Hint: First we will calculate the equation of tangent from the given point, then obtain the value of k and then apply the condition that the chord will only subtend 90 degrees if the chord itself is the diameter. Then after solving it further we got a condition we need to find out.

Complete step-by-step solution:

The diagram for the question is given below:

The equation of circle given is ${x^2} + {y^2} = {a^2}$

Let the point of contact of the tangent be (h, k).

The tangent at this point in the circle is given by:

$hx + hy = {a^2}$

Since this tangent passes through the point (x’, y’). We can write:

$hx' + hy' = {a^2}$

Also, the equation of the circle given is ${x^2} + {y^2} = {a^2}$and point (h, k) present on the circle.
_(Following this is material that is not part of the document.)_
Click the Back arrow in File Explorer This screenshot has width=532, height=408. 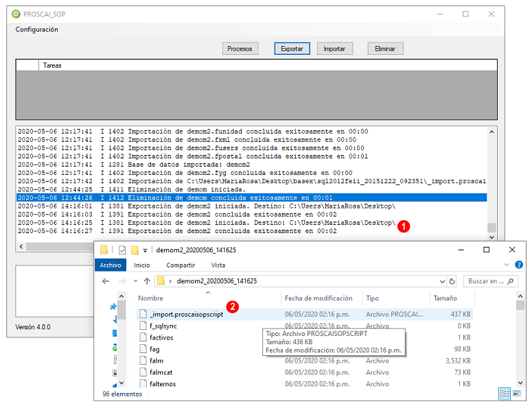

So, we have:

${h^2} + {k^2} = {a^2}$

Using these two equations we have:

${h^2} + {\left( {\dfrac{{{a^2} - hx'}}{{y'}}} \right)^2} = {a^2}$

On solving it further we get,

$ \Rightarrow y{'^2}{h^2} + {a^4} - 2{a^2}hx' + {h^2}x{'^2} = {a^2}y{'^2}$

$ \Rightarrow {h^2}(y{'^2} + x{'^2}) - 2{a^2}hx' + {a^4} - {a^2}y{'^2} = 0$

We know that the chord will only subtend 90 degree if the chord itself is the diameter.
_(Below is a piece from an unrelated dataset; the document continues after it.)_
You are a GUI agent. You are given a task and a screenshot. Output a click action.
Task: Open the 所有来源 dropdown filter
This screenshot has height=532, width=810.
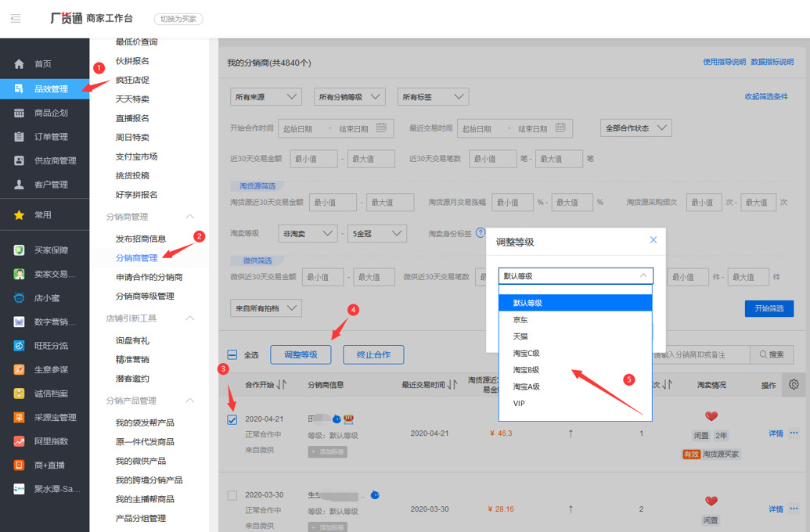coord(266,97)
We know the equation of circle having its diametric ends at the two points of contacts can be written as,

$(x - {h_1})(x - {h_2}) + (y - {k_1})(y - {k_2}) = 0$

$ \Rightarrow {x^2} - x({h_1} + {h_2}) + {h_1}{h_2} + {y^2} - y({k_1} + {k_2}) + {k_1}{k_2} = 0$

Since the chord of contact is the diameter, the circle passes through the origin .

So, we have:

${h_1}{h_2} + {k_1}{k_2} = 0$

On putting the value of${k_1}{k_2}$ in the above equation we get,

${h_1}{h_2} + \dfrac{{({a^2} - {h_1}x')({a^2} - {h_2}x')}}{{y{'^2}}} = 0$

Then solving it further we get,

$ \Rightarrow {h_1}{h_2}y{'^2} + {a^4} - {a^2}x'({h_1} + {h_2}) + {h_1}{h_2}x{'^2} = 0$

\[ \Rightarrow \left( {x{'^2} + y{'^2}} \right) \times \dfrac{{{a^4} - {a^2}y{'^2}}}{{x{'^2} + y{'^2}}} + {a^4} - {a^2}x{'^2} \times \left( {\dfrac{{2{a^2}x'}}{{x{'^2} + y{'^2}}}} \right) = 0\]
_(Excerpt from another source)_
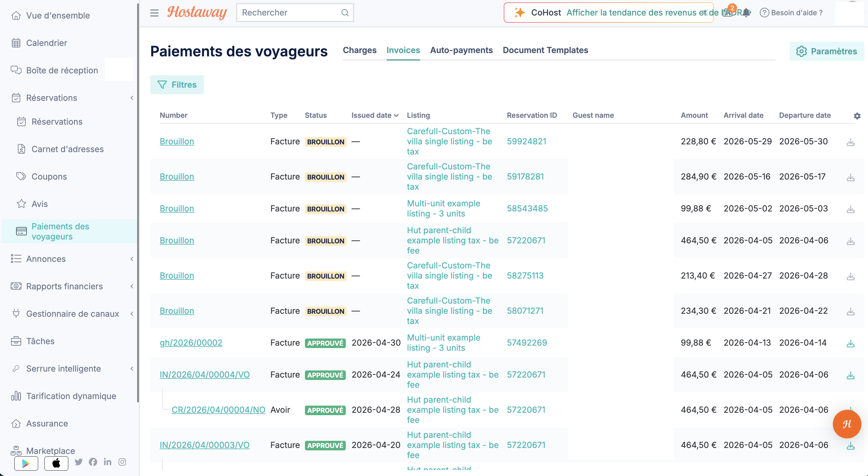Viewport: 868px width, 476px height.
Task: Click the notifications bell icon
Action: [746, 13]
$ \Rightarrow {a^4} - {a^2}y{'^2} + {a^4} - \left( {\dfrac{{2{a^4}x{'^2}}}{{x{'^2} + y{'^2}}}} \right) = 0$

\[ \Rightarrow (2{a^4} - {a^2}y{'^2})(x{'^2} + y{'^2}) - 2{a^4}x{'^2} = 0\]

On further solving we have:

\[ \Rightarrow 2{a^4}y{'^2} - {a^2}x{'^2}y{'^2} - {a^4}y{'^2} = 0\]

\[ \Rightarrow 2{a^2} - x{'^2} - y{'^2} = 0\]

After transposing we get,

\[ \Rightarrow x{'^2} + y{'^2} = 2{a^2}\]

This is the required condition we need to find.

Note: In this type of question, you should know to write the equation of the tangent at a point on the circle. In this particular question, the four points i.e. the two points of contact of tangents, the point (x’, y’), and the center will form a square with side length ‘a’.